What are your priorities now?
The priorities are really cash, cost and revenue. Each one is enormously important. We must be focused on growing revenue and growing market share. This company is very much different from a Lucent or Cisco or an Avaya or an Alcatel or Siemens. We have a large enterprise business and we have a large telecom equipment business. There are only a couple of companies who are similar. So this is a great opportunity as telecom networks become more and more IP, more and more packetized, and the enterprise business is itself, by it's nature, a packetized IT set of solutions. We believe that the synergy of the telecom networks and the enterprise business is very good, an important element of growing revenue.
What are your plans now after completing the restatements?
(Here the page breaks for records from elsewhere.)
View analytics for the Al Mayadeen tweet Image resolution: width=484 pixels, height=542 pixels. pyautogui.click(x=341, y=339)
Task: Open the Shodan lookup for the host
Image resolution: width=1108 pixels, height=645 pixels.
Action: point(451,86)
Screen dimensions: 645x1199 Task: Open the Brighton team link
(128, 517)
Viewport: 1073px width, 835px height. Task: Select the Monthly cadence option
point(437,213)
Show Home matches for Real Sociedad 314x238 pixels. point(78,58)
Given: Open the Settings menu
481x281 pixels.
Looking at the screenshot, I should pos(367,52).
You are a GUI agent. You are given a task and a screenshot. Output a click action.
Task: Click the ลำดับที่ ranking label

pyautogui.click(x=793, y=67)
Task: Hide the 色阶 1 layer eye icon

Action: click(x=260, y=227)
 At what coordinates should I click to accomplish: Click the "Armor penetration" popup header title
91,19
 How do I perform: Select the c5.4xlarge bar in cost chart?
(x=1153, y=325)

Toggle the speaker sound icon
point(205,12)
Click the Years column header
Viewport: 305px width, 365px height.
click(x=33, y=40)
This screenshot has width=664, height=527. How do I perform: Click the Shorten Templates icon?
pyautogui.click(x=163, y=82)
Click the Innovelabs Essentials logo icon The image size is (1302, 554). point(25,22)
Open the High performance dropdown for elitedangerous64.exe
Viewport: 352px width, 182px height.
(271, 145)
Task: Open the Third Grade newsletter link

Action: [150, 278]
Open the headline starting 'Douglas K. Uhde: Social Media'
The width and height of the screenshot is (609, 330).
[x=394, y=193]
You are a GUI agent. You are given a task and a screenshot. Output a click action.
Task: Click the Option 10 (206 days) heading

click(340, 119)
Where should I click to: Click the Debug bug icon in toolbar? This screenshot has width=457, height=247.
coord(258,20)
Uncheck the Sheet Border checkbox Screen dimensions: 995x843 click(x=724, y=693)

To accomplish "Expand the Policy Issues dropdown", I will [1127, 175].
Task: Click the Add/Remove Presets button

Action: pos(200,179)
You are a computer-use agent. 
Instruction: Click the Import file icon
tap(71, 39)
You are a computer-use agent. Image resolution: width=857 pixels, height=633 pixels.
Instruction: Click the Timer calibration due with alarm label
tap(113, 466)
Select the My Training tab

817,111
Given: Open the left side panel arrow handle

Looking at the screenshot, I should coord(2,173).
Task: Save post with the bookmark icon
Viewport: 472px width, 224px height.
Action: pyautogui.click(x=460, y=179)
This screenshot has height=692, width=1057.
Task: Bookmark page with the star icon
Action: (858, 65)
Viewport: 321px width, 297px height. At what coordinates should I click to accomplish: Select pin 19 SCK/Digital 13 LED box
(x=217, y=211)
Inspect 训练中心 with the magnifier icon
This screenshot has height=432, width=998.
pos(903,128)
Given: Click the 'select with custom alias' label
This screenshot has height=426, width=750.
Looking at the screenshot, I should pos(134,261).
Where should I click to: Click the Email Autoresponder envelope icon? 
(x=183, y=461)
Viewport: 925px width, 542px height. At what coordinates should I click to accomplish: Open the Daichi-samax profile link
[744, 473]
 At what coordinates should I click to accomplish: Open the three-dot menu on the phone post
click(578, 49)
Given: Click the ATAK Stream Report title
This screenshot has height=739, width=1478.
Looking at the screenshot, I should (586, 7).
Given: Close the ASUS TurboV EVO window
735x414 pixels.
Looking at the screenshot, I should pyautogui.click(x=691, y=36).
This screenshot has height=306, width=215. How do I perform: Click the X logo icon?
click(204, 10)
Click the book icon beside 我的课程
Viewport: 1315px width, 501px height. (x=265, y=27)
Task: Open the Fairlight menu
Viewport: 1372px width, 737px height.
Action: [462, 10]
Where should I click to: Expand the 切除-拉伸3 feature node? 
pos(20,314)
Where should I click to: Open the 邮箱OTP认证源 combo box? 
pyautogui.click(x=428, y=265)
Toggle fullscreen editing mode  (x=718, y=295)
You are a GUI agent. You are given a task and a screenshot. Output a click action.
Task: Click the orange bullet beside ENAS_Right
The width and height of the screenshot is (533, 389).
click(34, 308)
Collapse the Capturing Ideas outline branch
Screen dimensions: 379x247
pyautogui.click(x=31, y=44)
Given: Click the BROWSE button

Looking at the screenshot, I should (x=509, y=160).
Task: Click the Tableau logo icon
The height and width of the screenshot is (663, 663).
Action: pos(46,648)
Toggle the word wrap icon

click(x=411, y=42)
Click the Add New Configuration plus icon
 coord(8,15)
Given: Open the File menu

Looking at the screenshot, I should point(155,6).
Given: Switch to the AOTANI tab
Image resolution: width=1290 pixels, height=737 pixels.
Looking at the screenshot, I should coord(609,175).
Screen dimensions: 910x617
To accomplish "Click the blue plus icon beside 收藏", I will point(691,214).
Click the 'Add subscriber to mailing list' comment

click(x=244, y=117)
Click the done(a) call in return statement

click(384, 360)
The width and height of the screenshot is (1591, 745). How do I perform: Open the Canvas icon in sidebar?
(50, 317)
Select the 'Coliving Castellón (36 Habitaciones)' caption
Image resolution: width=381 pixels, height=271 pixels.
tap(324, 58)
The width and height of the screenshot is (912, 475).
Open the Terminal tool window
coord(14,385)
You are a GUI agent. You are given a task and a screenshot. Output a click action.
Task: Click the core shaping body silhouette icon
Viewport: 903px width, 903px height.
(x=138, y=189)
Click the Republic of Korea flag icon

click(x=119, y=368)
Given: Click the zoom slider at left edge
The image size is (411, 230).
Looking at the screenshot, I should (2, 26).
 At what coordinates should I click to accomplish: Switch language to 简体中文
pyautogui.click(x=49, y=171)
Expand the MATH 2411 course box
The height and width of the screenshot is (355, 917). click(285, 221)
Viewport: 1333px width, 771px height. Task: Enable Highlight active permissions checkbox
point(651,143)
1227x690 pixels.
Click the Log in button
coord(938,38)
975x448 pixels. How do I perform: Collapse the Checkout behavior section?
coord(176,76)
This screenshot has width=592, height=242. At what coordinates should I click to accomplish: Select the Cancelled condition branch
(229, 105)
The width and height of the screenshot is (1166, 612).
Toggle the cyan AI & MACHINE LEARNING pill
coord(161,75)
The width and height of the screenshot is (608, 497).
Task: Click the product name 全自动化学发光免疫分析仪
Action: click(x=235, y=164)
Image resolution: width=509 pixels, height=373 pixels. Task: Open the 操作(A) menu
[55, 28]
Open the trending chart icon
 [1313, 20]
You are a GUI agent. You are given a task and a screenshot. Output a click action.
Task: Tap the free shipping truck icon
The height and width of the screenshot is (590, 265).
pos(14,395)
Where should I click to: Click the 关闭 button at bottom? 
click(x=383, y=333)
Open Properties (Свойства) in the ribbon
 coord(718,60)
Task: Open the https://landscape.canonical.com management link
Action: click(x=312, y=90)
There's been some speculation that you might step down or step aside.
No, I don't have any plans (to do that). You're not implying I'm old now, are you? But I'm in good health and I'll do what's best for Nortel. Hopefully, we'll get this company stable and growing, and that's what I'd like to see. I'll do the best thing for Nortel shareholders.
It seems with your recent management additions -- COO Gary Daichendt and CTO Gary Kunis -- you're driving a top-down enterprise focus or motivation through the company. Is that accurate?
I don't think I would quite say that we're driving an enterprise emphasis. From my early days sitting on the board, I thought (enterprise) was a great asset. And from my early days I've been saying we need to develop enterprise. The management additions are really an important element for Nortel -- not just for enterprise. Many good people have been added not just at that level but also through the next level of the company. I continue to be focused though on the importance of having a strong enterprise business. We are distant from Cisco but we have the ability to grow that business substantially, and we will.
In the enterprise, where do you see Cisco most vulnerable?
Cisco is vulnerable in that they don't have any strong competition. So just to be a competitor of note is very important. When we've gone head-to-head with Cisco, we've had many wins. I can't tell you we always win but we win a lot. Some of them are small, some of them are larger. The city of San Jose -- we took some interest in that one in particular: 'This is the way to San Jose' (referring to Nortel's 'This is the Way' marketing slogan). But we have competed in large bids. We've won a lot of those networks based on quality and cost. It's important to realize that Cisco's greatest challenge is to continue to operate without a competitor because some of us will become competitors, and that means that there will be lower cost in the marketplace to challenge their margins.
Your competitors in the enterprise have acquired application acceleration companies. Do you see that as a big market for Nortel and if so, how do you plan to enter it?
We do a lot of this inside Nortel. There are a lot of products inside Nortel. It's obviously an important area. And we're certainly involved and aware of it. It's important.